For Red Hat and related distros you can use rpm (Red Hat package manager) for managing software installation.

You can see what is installed with

rpm -qa

To see what files are installed for a particular package, use

rpm -ql package-name

To see what files will be installed for a particular rpm file, use

rpm -qlp filename

System time

If you need to change the system time, you should make sure you update the hardware clock as well as Linux's:

date -s 11:00 hwclock --systohc

Creating a floppy disk image

dd if=/dev/fd0 of=disk1.img bs=1440k count=1

Finding big files

This finds all files bigger than 10Mb and displays their size in k, sorted by size:

find / -size +10000k -printf "%b %p\n" |sort -g

DNS lookup

To check the mail server for a domain, use:

nslookup -type=MX michaelhinds.com

3c59x change speed

To go down to 10Mb with the 3c59x driver, do:

ifconfig eth0 down rmmod 3c59x insmod 3c59x options=1 ifconfig eth0 up <ip address>

It's the same with the 3c90x, but instead of "options" use "media_select"

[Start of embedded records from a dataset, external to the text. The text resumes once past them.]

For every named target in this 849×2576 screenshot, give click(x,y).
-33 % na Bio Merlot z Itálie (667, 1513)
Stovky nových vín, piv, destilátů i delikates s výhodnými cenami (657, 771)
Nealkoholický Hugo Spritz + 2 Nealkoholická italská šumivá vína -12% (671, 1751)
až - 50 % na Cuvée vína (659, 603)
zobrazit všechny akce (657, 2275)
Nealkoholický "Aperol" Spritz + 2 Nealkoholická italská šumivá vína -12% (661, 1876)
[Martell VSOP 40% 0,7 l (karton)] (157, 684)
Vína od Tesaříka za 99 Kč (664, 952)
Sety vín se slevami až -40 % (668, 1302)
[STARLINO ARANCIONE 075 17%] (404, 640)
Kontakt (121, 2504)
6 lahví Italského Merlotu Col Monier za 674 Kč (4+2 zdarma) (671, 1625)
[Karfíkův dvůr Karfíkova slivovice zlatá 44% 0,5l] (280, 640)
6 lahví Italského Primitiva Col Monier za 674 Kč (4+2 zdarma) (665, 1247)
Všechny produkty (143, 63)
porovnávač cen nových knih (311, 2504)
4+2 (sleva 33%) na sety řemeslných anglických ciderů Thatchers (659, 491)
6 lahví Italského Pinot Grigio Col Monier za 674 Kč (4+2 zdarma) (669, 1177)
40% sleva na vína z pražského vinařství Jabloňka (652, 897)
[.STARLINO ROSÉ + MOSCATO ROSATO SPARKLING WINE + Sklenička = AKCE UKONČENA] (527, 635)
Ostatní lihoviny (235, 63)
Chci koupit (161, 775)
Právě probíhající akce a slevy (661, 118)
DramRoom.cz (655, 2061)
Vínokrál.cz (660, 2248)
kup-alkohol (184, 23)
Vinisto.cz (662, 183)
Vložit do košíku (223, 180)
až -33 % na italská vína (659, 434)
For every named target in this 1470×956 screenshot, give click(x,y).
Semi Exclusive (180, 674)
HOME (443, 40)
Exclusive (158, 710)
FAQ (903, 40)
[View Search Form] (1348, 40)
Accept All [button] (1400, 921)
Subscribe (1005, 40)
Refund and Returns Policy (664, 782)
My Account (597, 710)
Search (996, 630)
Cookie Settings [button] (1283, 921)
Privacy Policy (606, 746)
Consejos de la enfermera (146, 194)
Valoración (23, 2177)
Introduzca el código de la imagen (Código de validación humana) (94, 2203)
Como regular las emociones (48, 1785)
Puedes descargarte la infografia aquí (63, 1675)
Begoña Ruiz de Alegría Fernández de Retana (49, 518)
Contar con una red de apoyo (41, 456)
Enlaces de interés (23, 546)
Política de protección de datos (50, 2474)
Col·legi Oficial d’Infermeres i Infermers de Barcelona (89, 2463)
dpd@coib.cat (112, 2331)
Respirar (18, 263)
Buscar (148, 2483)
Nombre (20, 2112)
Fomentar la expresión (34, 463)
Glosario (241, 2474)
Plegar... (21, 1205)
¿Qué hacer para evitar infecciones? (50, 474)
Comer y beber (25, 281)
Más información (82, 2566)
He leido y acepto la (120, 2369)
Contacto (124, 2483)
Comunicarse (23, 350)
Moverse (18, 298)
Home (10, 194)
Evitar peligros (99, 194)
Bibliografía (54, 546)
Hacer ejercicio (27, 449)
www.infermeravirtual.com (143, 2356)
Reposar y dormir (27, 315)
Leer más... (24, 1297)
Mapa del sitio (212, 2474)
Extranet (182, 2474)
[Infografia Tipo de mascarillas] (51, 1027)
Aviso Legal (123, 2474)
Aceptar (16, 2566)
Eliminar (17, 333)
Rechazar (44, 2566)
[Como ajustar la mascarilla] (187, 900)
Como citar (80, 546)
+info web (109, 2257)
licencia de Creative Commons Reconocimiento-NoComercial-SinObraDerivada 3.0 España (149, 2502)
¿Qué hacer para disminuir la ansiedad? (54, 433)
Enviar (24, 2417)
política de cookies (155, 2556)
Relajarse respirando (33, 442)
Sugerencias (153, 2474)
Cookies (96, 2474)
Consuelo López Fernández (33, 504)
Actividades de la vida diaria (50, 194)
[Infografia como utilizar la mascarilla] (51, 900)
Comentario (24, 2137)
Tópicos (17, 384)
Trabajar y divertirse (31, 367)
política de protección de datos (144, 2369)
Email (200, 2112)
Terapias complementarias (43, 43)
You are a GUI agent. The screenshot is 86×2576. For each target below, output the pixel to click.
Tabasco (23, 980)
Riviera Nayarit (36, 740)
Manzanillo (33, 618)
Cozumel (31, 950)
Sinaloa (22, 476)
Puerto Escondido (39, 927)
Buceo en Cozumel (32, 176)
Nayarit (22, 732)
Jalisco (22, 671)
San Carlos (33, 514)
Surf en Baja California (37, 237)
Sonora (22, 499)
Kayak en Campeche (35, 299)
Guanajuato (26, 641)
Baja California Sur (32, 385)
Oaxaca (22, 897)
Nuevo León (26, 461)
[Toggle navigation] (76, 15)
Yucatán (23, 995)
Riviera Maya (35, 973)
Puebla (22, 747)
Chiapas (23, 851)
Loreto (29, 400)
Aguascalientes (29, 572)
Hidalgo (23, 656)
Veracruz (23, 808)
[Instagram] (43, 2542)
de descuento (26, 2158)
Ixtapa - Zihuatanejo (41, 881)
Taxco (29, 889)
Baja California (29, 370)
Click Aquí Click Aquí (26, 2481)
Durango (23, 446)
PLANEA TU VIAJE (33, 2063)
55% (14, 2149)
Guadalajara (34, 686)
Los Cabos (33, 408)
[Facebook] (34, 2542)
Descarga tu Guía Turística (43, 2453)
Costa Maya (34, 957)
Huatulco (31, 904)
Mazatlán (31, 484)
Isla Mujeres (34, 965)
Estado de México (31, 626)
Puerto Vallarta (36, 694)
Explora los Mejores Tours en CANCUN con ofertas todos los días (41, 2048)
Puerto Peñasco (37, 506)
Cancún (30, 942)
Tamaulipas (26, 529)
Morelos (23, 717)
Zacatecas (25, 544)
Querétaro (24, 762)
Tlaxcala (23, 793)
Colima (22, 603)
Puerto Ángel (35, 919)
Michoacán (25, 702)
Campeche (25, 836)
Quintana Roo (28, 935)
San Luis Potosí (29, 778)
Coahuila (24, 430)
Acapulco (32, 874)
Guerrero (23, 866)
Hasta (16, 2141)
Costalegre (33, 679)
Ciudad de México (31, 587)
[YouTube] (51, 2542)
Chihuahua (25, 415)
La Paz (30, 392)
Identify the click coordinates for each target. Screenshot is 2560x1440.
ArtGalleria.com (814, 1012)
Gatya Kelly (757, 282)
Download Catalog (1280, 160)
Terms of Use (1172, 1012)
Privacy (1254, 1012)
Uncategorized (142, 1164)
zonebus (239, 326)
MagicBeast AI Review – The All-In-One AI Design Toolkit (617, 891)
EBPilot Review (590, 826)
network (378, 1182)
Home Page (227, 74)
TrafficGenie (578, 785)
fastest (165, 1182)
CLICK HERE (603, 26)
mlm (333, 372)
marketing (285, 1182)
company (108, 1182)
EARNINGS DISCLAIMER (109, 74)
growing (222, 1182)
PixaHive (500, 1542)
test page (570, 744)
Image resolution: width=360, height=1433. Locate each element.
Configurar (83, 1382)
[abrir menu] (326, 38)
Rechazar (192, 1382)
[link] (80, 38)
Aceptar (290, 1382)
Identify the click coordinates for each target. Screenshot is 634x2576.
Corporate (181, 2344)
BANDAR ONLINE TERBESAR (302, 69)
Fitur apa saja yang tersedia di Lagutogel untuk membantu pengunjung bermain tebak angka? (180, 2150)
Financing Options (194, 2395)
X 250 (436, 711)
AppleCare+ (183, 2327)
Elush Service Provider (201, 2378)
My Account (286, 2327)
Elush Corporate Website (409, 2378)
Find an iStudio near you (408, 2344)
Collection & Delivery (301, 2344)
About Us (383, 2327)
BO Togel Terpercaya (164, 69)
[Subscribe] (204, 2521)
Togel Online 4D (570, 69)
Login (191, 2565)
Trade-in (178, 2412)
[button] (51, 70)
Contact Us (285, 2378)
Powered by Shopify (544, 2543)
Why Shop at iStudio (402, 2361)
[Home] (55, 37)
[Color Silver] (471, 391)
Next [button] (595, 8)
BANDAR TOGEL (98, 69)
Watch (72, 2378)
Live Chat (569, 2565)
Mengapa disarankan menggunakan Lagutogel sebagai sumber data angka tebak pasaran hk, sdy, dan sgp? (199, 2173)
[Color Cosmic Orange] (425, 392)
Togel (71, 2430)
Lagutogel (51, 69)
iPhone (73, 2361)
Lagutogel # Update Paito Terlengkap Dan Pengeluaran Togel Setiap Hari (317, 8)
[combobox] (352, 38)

Files modified in last 8 days

find . -mtime -8

Creation time

Don't know if you can check a file's creation time:

UNIX and UNIX like OS`s (and POSIX implementing OS`s, for that matter)
don`t keep an absolute file creation time. They keep a change time
(file metadata -- "stat information" -- has changed), a modification
time (file contents have changed), and an access time (a read operation
has occurred on the file).

However, if the stat information (ctime) hasn't changed since creation (quite possible) that should give you the creation time. So, you could use this:

ls -lt --time=ctime

xinetd

RH7 uses xinetd instead of inetd. To open up a new box, edit /etc/xinetd.d/telnet. Make sure disable=no.

Edit /etc/xinetd.d/wu-ftpd. Make sure disable=no.